## Task statement
Copy the lines below exactly as they appear.

## Supplied data
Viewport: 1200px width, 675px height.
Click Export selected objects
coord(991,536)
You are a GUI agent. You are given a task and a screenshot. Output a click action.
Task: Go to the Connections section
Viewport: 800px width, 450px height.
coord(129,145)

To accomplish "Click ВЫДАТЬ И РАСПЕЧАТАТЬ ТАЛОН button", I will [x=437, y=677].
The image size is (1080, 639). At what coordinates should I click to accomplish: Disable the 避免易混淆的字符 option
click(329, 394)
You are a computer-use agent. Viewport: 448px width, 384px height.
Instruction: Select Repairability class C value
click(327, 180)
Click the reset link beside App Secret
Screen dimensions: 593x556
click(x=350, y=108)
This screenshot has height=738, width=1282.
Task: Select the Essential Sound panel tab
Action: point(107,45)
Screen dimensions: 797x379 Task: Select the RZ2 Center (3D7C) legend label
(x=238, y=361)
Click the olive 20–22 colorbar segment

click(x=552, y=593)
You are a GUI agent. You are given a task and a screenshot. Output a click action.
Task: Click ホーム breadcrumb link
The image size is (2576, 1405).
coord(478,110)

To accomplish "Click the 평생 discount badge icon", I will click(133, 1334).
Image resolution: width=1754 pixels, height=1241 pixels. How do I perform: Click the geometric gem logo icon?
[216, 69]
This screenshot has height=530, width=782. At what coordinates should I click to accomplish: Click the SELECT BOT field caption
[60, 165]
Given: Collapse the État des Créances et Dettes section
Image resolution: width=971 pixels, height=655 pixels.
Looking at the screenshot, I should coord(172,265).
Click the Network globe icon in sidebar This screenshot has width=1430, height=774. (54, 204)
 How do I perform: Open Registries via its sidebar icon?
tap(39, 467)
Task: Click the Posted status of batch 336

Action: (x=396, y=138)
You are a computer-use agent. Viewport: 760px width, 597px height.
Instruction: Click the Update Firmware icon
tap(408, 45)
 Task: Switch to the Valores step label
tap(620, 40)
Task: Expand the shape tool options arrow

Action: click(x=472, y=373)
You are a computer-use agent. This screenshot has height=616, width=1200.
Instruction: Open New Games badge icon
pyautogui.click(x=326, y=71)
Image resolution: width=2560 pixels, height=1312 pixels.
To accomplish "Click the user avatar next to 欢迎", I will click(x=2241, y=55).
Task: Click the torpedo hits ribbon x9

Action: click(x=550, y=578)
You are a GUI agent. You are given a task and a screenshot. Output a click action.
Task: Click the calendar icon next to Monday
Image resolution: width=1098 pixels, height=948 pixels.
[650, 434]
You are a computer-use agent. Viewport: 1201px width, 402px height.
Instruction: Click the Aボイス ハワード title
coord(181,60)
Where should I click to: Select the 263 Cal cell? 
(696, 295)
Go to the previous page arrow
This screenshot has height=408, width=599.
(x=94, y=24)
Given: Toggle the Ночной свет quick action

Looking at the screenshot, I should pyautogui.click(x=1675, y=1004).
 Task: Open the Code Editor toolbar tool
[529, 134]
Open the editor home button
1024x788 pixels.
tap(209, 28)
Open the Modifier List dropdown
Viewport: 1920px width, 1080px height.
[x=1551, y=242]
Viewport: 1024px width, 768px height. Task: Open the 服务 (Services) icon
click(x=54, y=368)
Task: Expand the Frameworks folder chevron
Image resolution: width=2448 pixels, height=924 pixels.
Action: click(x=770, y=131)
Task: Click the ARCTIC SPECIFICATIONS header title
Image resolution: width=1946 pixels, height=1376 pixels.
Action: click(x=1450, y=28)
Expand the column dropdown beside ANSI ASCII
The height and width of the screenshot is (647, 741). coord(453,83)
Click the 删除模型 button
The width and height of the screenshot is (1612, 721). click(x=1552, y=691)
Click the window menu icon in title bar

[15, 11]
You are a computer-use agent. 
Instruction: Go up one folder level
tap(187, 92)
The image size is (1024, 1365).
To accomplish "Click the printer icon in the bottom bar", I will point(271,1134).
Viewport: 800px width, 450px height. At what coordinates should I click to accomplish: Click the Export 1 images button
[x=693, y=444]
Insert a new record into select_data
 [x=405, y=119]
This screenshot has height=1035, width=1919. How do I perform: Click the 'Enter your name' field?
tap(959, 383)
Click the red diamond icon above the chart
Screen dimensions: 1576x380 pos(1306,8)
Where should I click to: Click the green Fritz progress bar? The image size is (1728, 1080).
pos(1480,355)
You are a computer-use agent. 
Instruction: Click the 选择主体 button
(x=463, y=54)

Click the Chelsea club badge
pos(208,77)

## Correct output
Viewport: 1200px width, 675px height.
Click Export selected objects
coord(991,536)
You are a GUI agent. You are given a task and a screenshot. Output a click action.
Task: Go to the Connections section
Viewport: 800px width, 450px height.
coord(129,145)

To accomplish "Click ВЫДАТЬ И РАСПЕЧАТАТЬ ТАЛОН button", I will [x=437, y=677].
The image size is (1080, 639). At what coordinates should I click to accomplish: Disable the 避免易混淆的字符 option
click(329, 394)
You are a computer-use agent. Viewport: 448px width, 384px height.
Instruction: Select Repairability class C value
click(327, 180)
Click the reset link beside App Secret
Screen dimensions: 593x556
click(x=350, y=108)
This screenshot has height=738, width=1282.
Task: Select the Essential Sound panel tab
Action: point(107,45)
Screen dimensions: 797x379 Task: Select the RZ2 Center (3D7C) legend label
(x=238, y=361)
Click the olive 20–22 colorbar segment

click(x=552, y=593)
You are a GUI agent. You are given a task and a screenshot. Output a click action.
Task: Click ホーム breadcrumb link
The image size is (2576, 1405).
coord(478,110)

To accomplish "Click the 평생 discount badge icon", I will click(133, 1334).
Image resolution: width=1754 pixels, height=1241 pixels. How do I perform: Click the geometric gem logo icon?
[216, 69]
This screenshot has height=530, width=782. At what coordinates should I click to accomplish: Click the SELECT BOT field caption
[60, 165]
Given: Collapse the État des Créances et Dettes section
Image resolution: width=971 pixels, height=655 pixels.
Looking at the screenshot, I should coord(172,265).
Click the Network globe icon in sidebar This screenshot has width=1430, height=774. (54, 204)
 How do I perform: Open Registries via its sidebar icon?
tap(39, 467)
Task: Click the Posted status of batch 336

Action: (x=396, y=138)
You are a computer-use agent. Viewport: 760px width, 597px height.
Instruction: Click the Update Firmware icon
tap(408, 45)
 Task: Switch to the Valores step label
tap(620, 40)
Task: Expand the shape tool options arrow

Action: click(x=472, y=373)
You are a computer-use agent. This screenshot has height=616, width=1200.
Instruction: Open New Games badge icon
pyautogui.click(x=326, y=71)
Image resolution: width=2560 pixels, height=1312 pixels.
To accomplish "Click the user avatar next to 欢迎", I will click(x=2241, y=55).
Task: Click the torpedo hits ribbon x9

Action: click(x=550, y=578)
You are a GUI agent. You are given a task and a screenshot. Output a click action.
Task: Click the calendar icon next to Monday
Image resolution: width=1098 pixels, height=948 pixels.
[650, 434]
You are a computer-use agent. Viewport: 1201px width, 402px height.
Instruction: Click the Aボイス ハワード title
coord(181,60)
Where should I click to: Select the 263 Cal cell? 
(696, 295)
Go to the previous page arrow
This screenshot has height=408, width=599.
(x=94, y=24)
Given: Toggle the Ночной свет quick action

Looking at the screenshot, I should pyautogui.click(x=1675, y=1004).
 Task: Open the Code Editor toolbar tool
[529, 134]
Open the editor home button
1024x788 pixels.
tap(209, 28)
Open the Modifier List dropdown
Viewport: 1920px width, 1080px height.
[x=1551, y=242]
Viewport: 1024px width, 768px height. Task: Open the 服务 (Services) icon
click(x=54, y=368)
Task: Expand the Frameworks folder chevron
Image resolution: width=2448 pixels, height=924 pixels.
Action: click(x=770, y=131)
Task: Click the ARCTIC SPECIFICATIONS header title
Image resolution: width=1946 pixels, height=1376 pixels.
Action: click(x=1450, y=28)
Expand the column dropdown beside ANSI ASCII
The height and width of the screenshot is (647, 741). coord(453,83)
Click the 删除模型 button
The width and height of the screenshot is (1612, 721). click(x=1552, y=691)
Click the window menu icon in title bar

[15, 11]
You are a computer-use agent. 
Instruction: Go up one folder level
tap(187, 92)
The image size is (1024, 1365).
To accomplish "Click the printer icon in the bottom bar", I will point(271,1134).
Viewport: 800px width, 450px height. At what coordinates should I click to accomplish: Click the Export 1 images button
[x=693, y=444]
Insert a new record into select_data
 [x=405, y=119]
This screenshot has height=1035, width=1919. How do I perform: Click the 'Enter your name' field?
tap(959, 383)
Click the red diamond icon above the chart
Screen dimensions: 1576x380 pos(1306,8)
Where should I click to: Click the green Fritz progress bar? The image size is (1728, 1080).
pos(1480,355)
You are a computer-use agent. 
Instruction: Click the 选择主体 button
(x=463, y=54)

Click the Chelsea club badge
pos(208,77)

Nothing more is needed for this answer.